* VORLIEGENDER TEXT:
════════════════════
III. Kein schweres Leid läßt sich »verstehen« Nur der Blick auf den gekreuzigten Christus trägt. Denn »kein Menschenherz ist je in eine so dunkle Nacht eingegangen wie der Gottmensch in Getsemani und auf Golgota. In das unergründliche Geheimnis der Gottverlassenheit des sterbenden Gottmenschen vermag kein forschender Menschengeist einzudringen. Aber Jesus kann auserwählten Seelen etwas von dieser äußersten Bitterkeit zu kosten geben. Es sind seine treuesten Freunde, denen er es als letzte Probe ihrer Liebe zumutet.«15

Große Heimsuchungen als Proben auf die Liebe sind nicht alltäglich. Alltäglich indes sind die kleinen Beschwernisse. Auch sie kann man wie ein wertvolles Juwel Gott darbringen. Und wir erhalten durch sie Anteil am Opfer Christi.
════════════════════
* DATENAUSZUG:
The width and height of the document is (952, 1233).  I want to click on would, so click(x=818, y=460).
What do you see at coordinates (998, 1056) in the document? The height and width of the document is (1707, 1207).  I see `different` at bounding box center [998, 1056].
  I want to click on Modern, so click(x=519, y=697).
════════════════════
* DEINE AUFGABE: Schreibe aus dem Text über das Leid alles zwischen „III. Kein schweres“ und „am Opfer Christi.“ einschließlich ab.

* ERGEBNIS:
III. Kein schweres Leid läßt sich »verstehen« Nur der Blick auf den gekreuzigten Christus trägt. Denn »kein Menschenherz ist je in eine so dunkle Nacht eingegangen wie der Gottmensch in Getsemani und auf Golgota. In das unergründliche Geheimnis der Gottverlassenheit des sterbenden Gottmenschen vermag kein forschender Menschengeist einzudringen. Aber Jesus kann auserwählten Seelen etwas von dieser äußersten Bitterkeit zu kosten geben. Es sind seine treuesten Freunde, denen er es als letzte Probe ihrer Liebe zumutet.«15

Große Heimsuchungen als Proben auf die Liebe sind nicht alltäglich. Alltäglich indes sind die kleinen Beschwernisse. Auch sie kann man wie ein wertvolles Juwel Gott darbringen. Und wir erhalten durch sie Anteil am Opfer Christi.